赤の他人を我が子と信じて疑わず、自身にかけられた呪いに気づかないママの姿に、胸がきゅっと苦しくなる。だが、悩んでいる暇があったらさっさと『円』を稼ぎ、本当の子と会わせてあげるべきだろう。思い出せないように封じられていても、封じているその人物が目の前に現れれば、さすがにその呪縛は解けるはずだ。
「それじゃあ行ってきます。夕飯までには倒して帰って来るから」
いってらっしゃい、と手を振るママを背に、私は玄関に向かった。
家として使っている古代樹の洞から飛び出し、木肌に爪を立てて駆け上る。太い枝を渡り、頂上へと身を乗り出した。
「スキル【風魔の大翼LvⅢ】、発動」
唱えるのは、神秘を引き起こすキーワード。魔法を発現させるための呪文。
体表に薄緑色の回路模様が現れ、背中に風で形成された翼が現れた。
空へと舞い上がると、雄大な大地が眼下に広がる。右手に神殿を中心にした大きな冒険者街『エノクの街』があり、その周辺に村が点在しているが、ラファエル領内はほとんどが森に覆われ、古代遺跡を内包した山岳が地面より突き出している。
『アナザーアース』というファンタジーと比較すると、現実は危険の多い世界だ。
毎年新種の動物が発見され、突然変異を起こした動物が魔の力を宿し、魔物となってたくさんの人を殺す。
……『アナザーアース』なら安全だ。あそこで生き返らせたのなら、『彼女』はもう二度と未知の呪いに侵され死ぬこともない。ママも『彼女』も、幸せな人生を送れるのだ。
私は翼を羽ばたかせて『トビトの森』目前まで飛んで行くと、森から突き出ているイノシシめいた巨大な魔物に接近する。
発達した顎で地面を掘り返し、剣や槍などを振るう冒険者たちを蹴散らしていたそいつは、私に気づくと口から溶岩の塊を撃ち出してきた。
高速旋回で楽々と躱し、次弾を発射しようと力を溜めている巨大魔物を見据える。
「黒助、出番だよ。今回は報酬が大きいから、風以外の力を解放しようと思う」
自分の内に語りかけると、クックと不気味な笑い声が聞こえ、首をもたげる気配がした。
「――よかろう、貴様の指示に応じミカエルの力を与えてやる。存分に振るうが良い!」
そのように聞こえてから数秒後、体表に浮かぶ薄緑色とは別の、赤い回路模様が交差するように現れた。

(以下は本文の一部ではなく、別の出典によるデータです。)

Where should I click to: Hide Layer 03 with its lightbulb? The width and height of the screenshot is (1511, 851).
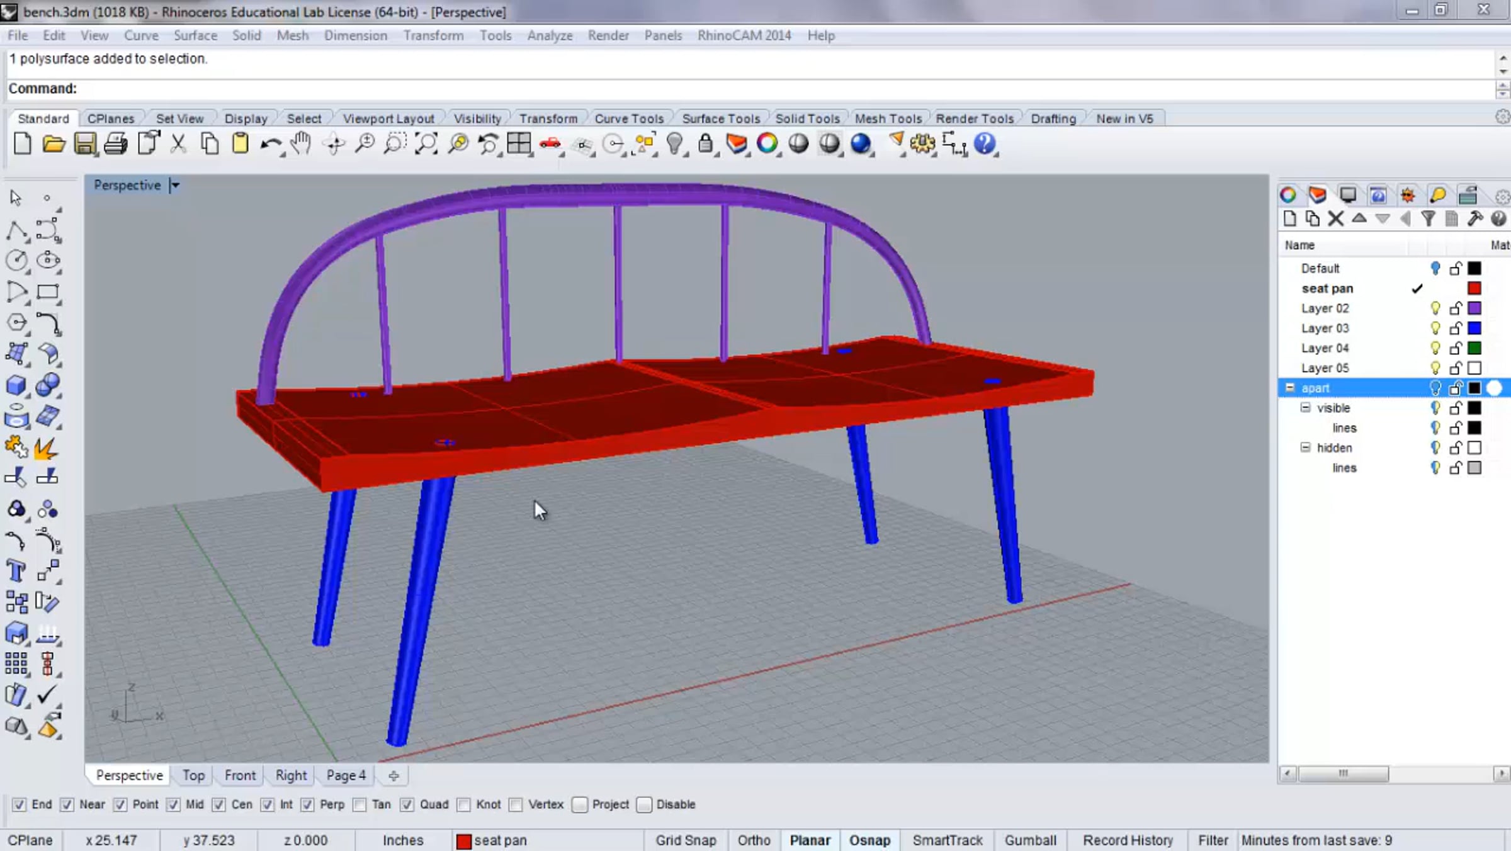(1435, 328)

炎の力が体に満ちたのを感じ、私は魔物を倒すために呪文を唱える。
「スキル【風魔の大槍LvⅤ】+【炎鬼の癇癪LvⅢ】、同時発動!」
手に縦長の竜巻を生み出し、圧縮――質量でもあるかのような風の槍の末端に強烈な衝撃を与え、撃ち出す。
風の槍は魔物が吐き出した溶岩を貫き、そのまま口内へ――衝撃波によって魔物の体は木っ端微塵に吹き飛び、体内に蓄えていた溶岩が噴水のように吹き上がった。「にょわっ!?」と私は身を捩り、間一髪のところで避ける。

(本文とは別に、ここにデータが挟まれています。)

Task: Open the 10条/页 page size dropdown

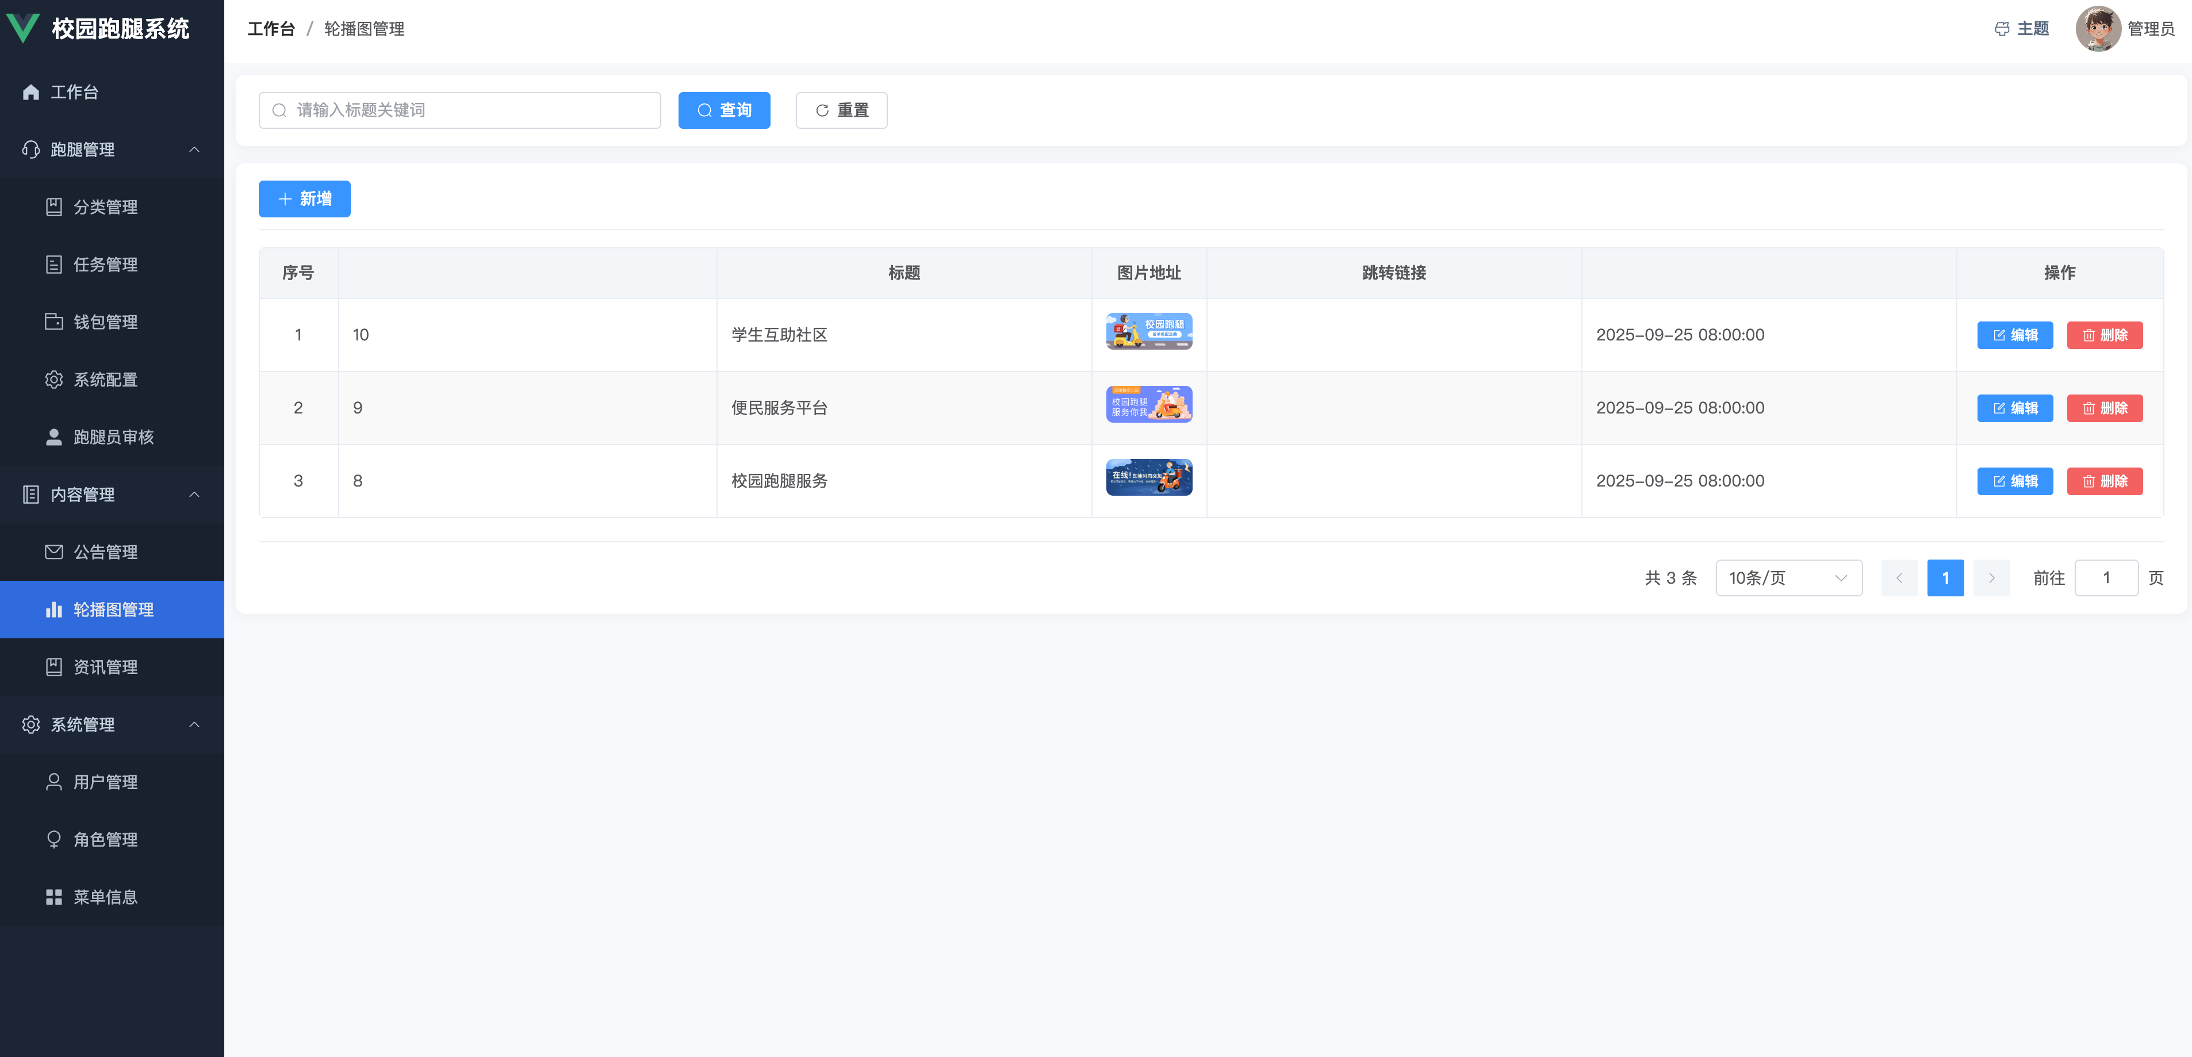Action: click(x=1788, y=578)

「あっぶな! ほんとまったく……あの『機械の文明』から、何がどうなってこんな危険な世界になったんだろう……」
ぼやいていると、「お前もその危険の一部だからな!?」「加減を覚えやがれ、ミコナァ!」と、まとめて巻き上げてしまった冒険者たちが一斉に怒鳴り声を上げた。